#### Text:
------------

Continuing along the CCRT, you will pass glacial ponds and a number of scenic vistas before reaching Nickerson State Park (NSP) near mile 11. On a hot day, the park provides a great opportunity to cool off in one of the many kettle ponds, picnic in a shady grove, or stretch your legs along a walking trail. Restroom facilities are also available. NSP also has more than 400 campsites and a convenient trailside location, offering an alternative lodging option.
Past the park, the trail continues along the road for about a half mile and over a bridge crossing, before reaching the town of Orleans. If you have not already stopped for refreshment, Orleans has several options, including the family-run Hole-In-One, serving breakfast and lunch and featuring hand-cut donuts and a variety of sandwiches and burgers (take a right on Main Street and the first left into a parking lot; the restaurant is at the end of the lot). Two bike shops (Orleans Cycle and Idle Times are also trailside in Orleans. If you need a coffee or hand-dipped chocolates, stop at The Hot Chocolate Sparrow for a treat (located right off the trail behind Idle Bikes off Main Street). There’s a water fountain here on the trail if all you need is a top-off. Continue on the CCRT just past the Main Street crossing to sample the ice cream or frozen yogurt at Emack and Bolio’s just off the trail at Oracle Square.

------------

#### Listing:
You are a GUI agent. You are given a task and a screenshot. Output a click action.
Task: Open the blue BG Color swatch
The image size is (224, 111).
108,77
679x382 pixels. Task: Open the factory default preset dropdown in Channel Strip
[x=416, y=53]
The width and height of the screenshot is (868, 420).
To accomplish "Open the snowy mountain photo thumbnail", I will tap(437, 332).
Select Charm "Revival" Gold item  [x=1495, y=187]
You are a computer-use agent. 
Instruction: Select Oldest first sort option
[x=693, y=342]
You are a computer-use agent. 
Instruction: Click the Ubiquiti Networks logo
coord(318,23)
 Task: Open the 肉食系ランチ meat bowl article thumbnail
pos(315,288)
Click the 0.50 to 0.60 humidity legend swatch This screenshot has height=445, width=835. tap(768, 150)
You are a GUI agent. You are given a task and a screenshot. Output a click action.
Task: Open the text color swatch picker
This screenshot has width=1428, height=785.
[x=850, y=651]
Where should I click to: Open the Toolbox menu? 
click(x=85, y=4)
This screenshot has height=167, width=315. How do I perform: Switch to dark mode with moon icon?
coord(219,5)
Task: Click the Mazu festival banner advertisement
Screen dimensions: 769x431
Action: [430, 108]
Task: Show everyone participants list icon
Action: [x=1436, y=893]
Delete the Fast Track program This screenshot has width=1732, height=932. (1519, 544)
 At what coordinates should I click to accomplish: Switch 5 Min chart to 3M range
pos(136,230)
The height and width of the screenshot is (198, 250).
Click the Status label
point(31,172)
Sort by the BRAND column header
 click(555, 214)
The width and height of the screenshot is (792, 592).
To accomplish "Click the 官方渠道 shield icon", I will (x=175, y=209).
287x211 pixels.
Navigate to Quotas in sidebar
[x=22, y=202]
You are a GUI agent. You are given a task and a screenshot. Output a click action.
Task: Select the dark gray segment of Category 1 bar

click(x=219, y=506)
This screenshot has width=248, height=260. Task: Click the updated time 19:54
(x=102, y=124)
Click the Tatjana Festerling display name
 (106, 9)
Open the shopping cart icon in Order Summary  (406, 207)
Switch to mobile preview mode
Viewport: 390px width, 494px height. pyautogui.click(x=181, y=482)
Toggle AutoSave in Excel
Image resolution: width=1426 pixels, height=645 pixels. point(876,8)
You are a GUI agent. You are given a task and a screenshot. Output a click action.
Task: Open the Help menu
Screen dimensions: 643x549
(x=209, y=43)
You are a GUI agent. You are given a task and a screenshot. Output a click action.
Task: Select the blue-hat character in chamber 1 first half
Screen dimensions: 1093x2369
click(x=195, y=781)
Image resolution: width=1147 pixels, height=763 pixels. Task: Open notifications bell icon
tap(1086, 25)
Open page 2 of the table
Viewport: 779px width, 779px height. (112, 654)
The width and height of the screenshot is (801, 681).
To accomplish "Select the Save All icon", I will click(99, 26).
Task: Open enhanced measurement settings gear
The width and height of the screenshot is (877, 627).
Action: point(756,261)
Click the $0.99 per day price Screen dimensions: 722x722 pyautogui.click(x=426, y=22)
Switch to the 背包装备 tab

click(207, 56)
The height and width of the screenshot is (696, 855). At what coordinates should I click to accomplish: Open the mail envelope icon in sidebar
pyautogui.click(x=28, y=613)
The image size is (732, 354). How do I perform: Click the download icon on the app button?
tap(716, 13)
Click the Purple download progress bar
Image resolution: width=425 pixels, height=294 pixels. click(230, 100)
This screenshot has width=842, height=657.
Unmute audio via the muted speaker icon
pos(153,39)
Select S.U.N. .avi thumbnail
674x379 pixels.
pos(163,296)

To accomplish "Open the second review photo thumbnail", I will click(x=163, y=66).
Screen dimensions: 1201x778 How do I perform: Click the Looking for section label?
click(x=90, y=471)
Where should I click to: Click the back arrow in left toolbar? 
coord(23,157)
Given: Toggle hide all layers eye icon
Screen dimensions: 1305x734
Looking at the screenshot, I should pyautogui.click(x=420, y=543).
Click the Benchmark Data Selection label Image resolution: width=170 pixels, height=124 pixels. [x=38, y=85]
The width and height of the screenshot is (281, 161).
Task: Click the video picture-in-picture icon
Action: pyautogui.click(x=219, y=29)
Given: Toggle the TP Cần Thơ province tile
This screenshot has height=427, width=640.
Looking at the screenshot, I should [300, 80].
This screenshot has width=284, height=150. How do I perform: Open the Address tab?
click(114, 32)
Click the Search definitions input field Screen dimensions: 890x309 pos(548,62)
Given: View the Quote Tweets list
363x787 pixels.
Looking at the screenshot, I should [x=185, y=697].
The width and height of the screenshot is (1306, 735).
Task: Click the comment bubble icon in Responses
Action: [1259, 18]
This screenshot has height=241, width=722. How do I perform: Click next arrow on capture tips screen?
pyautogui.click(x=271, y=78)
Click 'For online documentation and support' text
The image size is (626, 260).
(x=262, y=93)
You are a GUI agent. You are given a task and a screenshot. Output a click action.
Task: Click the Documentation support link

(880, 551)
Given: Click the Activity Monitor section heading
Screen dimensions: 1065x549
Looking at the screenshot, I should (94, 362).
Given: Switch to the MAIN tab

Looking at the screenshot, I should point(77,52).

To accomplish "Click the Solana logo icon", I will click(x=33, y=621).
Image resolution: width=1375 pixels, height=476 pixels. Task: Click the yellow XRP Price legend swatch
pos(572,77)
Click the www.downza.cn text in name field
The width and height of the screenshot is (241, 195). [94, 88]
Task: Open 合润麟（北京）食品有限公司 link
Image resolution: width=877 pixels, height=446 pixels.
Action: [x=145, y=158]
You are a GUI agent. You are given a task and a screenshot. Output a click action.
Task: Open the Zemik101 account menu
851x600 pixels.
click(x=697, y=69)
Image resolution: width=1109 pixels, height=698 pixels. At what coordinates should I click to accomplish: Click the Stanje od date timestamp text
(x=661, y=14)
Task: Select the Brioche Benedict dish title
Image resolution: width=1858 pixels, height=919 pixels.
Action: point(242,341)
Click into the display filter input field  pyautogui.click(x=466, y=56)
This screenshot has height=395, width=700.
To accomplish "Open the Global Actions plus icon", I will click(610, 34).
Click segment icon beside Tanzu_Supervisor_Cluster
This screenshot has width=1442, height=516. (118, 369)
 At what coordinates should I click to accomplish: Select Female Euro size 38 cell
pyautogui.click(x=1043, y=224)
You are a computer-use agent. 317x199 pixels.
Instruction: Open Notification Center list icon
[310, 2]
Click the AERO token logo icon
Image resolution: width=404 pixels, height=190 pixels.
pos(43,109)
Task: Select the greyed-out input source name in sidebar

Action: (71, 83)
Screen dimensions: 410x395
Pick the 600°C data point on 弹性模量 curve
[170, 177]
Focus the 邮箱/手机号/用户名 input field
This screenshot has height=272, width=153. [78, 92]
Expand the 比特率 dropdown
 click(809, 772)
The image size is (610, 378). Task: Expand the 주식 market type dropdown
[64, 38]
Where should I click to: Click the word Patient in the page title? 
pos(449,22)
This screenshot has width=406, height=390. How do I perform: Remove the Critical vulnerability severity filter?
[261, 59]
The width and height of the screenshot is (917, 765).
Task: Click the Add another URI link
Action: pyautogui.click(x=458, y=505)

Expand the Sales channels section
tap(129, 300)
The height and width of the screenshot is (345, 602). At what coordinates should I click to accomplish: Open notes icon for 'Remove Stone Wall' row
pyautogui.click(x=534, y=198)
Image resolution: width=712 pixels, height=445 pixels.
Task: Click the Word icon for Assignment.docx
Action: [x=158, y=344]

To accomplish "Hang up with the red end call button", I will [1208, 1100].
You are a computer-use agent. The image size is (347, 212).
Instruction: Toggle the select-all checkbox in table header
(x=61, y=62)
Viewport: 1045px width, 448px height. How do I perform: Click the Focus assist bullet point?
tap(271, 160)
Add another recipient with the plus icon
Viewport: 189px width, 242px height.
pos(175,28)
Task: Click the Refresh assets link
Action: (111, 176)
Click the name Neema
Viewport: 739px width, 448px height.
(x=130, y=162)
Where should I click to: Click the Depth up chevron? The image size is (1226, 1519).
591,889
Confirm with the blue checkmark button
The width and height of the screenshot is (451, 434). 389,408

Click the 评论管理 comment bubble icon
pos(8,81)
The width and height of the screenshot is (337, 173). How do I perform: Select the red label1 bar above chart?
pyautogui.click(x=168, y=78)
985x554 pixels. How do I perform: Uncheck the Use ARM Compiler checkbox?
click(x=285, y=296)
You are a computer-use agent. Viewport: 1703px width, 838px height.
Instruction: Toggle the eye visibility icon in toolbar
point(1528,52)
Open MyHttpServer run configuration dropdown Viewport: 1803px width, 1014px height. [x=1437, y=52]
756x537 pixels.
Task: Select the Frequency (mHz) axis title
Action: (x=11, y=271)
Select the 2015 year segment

------------

#### To do:
- a) In the trail guide, quote the text from "Continuing along the" up to and including "alternative lodging option.".
- b) List every activity that the trail guide says Nickerson State Park offers on a hot day.

#### Exercise results:
- a)
Continuing along the CCRT, you will pass glacial ponds and a number of scenic vistas before reaching Nickerson State Park (NSP) near mile 11. On a hot day, the park provides a great opportunity to cool off in one of the many kettle ponds, picnic in a shady grove, or stretch your legs along a walking trail. Restroom facilities are also available. NSP also has more than 400 campsites and a convenient trailside location, offering an alternative lodging option.

- b)
- Cooling off in one of the many kettle ponds
- Picnicking in a shady grove
- Stretching your legs along a walking trail